◆ Your instructions
With pictures omitted, the line containing "go to the home page (1038, 474)" and all later lines of the records below are to be restated word for word.

# # # # # # #

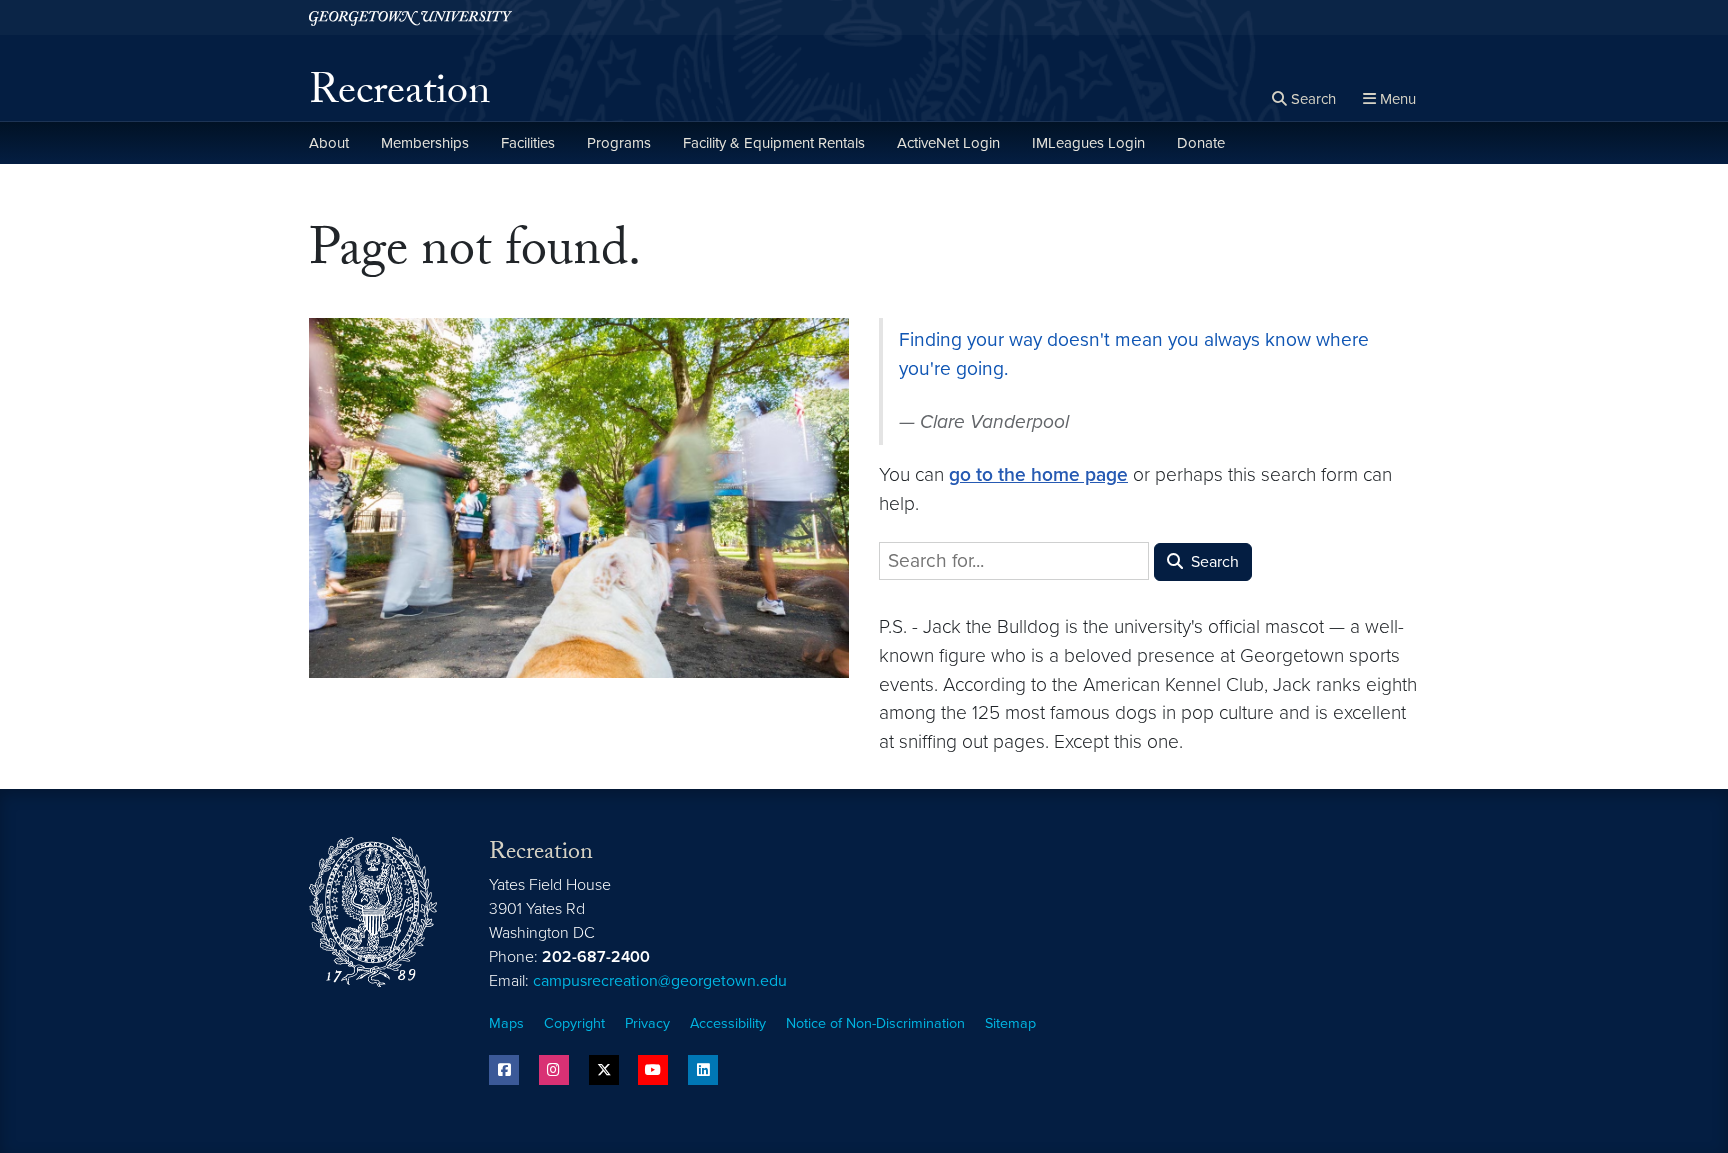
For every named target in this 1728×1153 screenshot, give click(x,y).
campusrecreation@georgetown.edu (660, 981)
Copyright (574, 1023)
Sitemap (1010, 1023)
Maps (506, 1023)
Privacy (647, 1023)
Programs (619, 143)
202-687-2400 (596, 957)
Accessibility (728, 1023)
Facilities (528, 143)
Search (1213, 562)
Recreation (399, 96)
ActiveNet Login (948, 143)
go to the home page (1038, 474)
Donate (1201, 143)
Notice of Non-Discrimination (875, 1023)
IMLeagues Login (1088, 143)
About (329, 143)
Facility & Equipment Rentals (774, 143)
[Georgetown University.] (410, 17)
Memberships (425, 143)
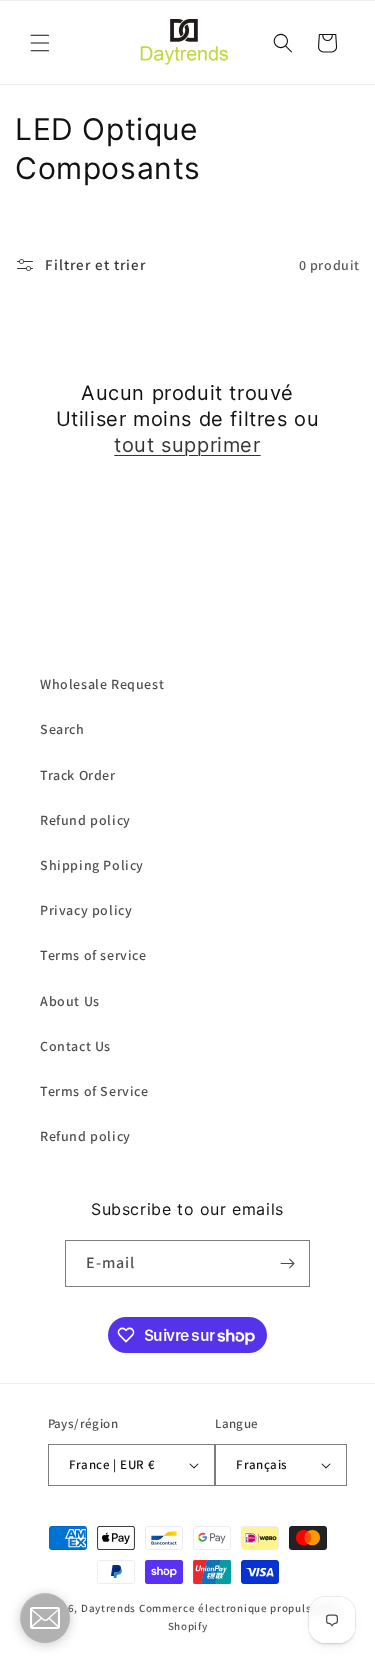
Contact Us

# # # # # # #

◆ Response to this task
go to the home page (1038, 474)
Donate (1201, 143)
Notice of Non-Discrimination (875, 1023)
IMLeagues Login (1088, 143)
About (329, 143)
Facility & Equipment Rentals (774, 143)
[Georgetown University.] (410, 17)
Memberships (425, 143)
Contact Us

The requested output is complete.